Education, Latest News, West Virginia Legislature

2022 Legislative Lookahead: Bill will put 1,800 teacher aides in grades 1 and 2 classrooms

MORGANTOWN – Legislative leaders aim to put 1,800 new teaching assistants into first- and second-grade classrooms in the next few years. Leaders also are working with the Higher Education Policy Commission to develop a more stable funding formula for the state’s institutions.

Both items were topics of discussion Friday during a session of the West Virginia Press Association’s Legislative Lookahead for the 2022 session that starts Jan. 12.

Delegate Joe Statler, R-Monongalia, is the new vice chair of the House Education Committee and explained both proposals.

The idea behind putting teaching assistants in the classrooms – in the same way pre-K classes already have them – is to improve the student-adult ratio and give the children more individual attention. The bill to be introduced will require any class with more than 12 students to have an assistant.

“On the whole I believe this legislation will be tremendously productive,” he said. The estimated cost to put assistants into 1,800 classrooms will be about $68 million.

On the one hand, he said, it will create new jobs. On the other hand, it will be a challenge to find qualified people and the state will need to rely on higher education to provide the training. They don’t expect to see fruit of the effort with people in rooms until the 2024-25 school year.

The funding formula is being crafted, he said, to provide more certainty for higher education, so institutions won’t have to wait until the end of a legislative session to know how much they’re getting.

Mirta Martin, Fairmont State University president, representing the West Virginia Council of Presidents, said the formula is still a work in progress and outlined the basic framework along with some of the issues they’re wrestling with.

It will be a performance-based funding formula, she said, with five metrics. Among the five are completion metrics with premiums assigned to numbers of graduates, workforce outcomes and an efficiency metric based on the number of degrees awarded to West Virginia residents relative to the total number of degrees.

Among the problems, she said, is that 30% of the formula is based on growth; but last year, during the pandemic, 17% of students who could have gone to college chose not to, for various reasons such as lack of broadband access and reluctance to be on campus with the virus circulating.

That means there’s no good baseline for measuring future growth, she said. But they are building in safeguards, such as an annual evaluation of the model and a three-year rolling average for each metric to soften the effects of sudden swings.

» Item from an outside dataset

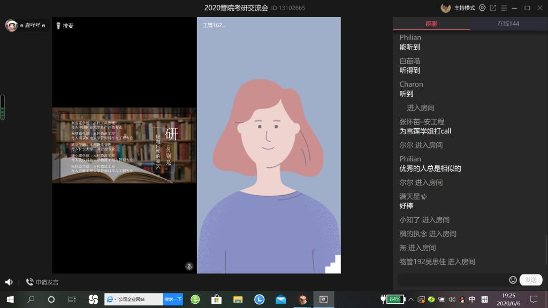Viewport: 548px width, 308px height.
Task: Expand the system tray hidden icons chevron
Action: coord(412,299)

Another problem is that institutions lose money on dual enrollment – high school students who take college classes – each year but the formula provides no funding for them.

On other topics, Statler mentioned the pay raise for teachers and all state employees that Gov. Jim Justice recently announced and will be taken up early in the session.

West Virginia Education Association Dale Lee said educators need to be brought to the table for discussions of education improvements. The state has federal COVID money to put toward education and they need to explore improvements while those funds are available, choose ones that work and keep them funded once the federal money is gone.

Also, he said, PEIA is projected to remain solvent while Justice is in office, then face deficits. A proposal for a permanent fix has been introduced for several years but hasn’t seen a committee agenda yet.

Sen. Ron Stollings said that while West Virginia has a nationally recognized pre-K program, birth-to-3 programs haven’t been adequately funded for years but are crucial for healthy development of many of the state’s children. Now we have COVID funds. “We have to use that money the best way possible. … That’s the only thing that will down the road save us.”

WVU education professor Erin McHenry-Sorber offered an overview of the teacher shortage research project study she co-authored.

Part of it involved interviews with school principals. She learned that experienced principals have deep ties and strong connections to their communities and are able to tap into those resources to recruit teachers. But new principals and principals overseeing newly consolidated schools don’t have those ties and face more challenges.

“In short, what we found out is place really matters,” she said. Desperate principals with severe staff shortages fill empty classrooms without concern for controversial politics – such as alternative certification programs.

The state needs to provide targeted governorship for principals to maintain community connections, she said, and needs to craft policies that target localities, not one-size-fits-all policies.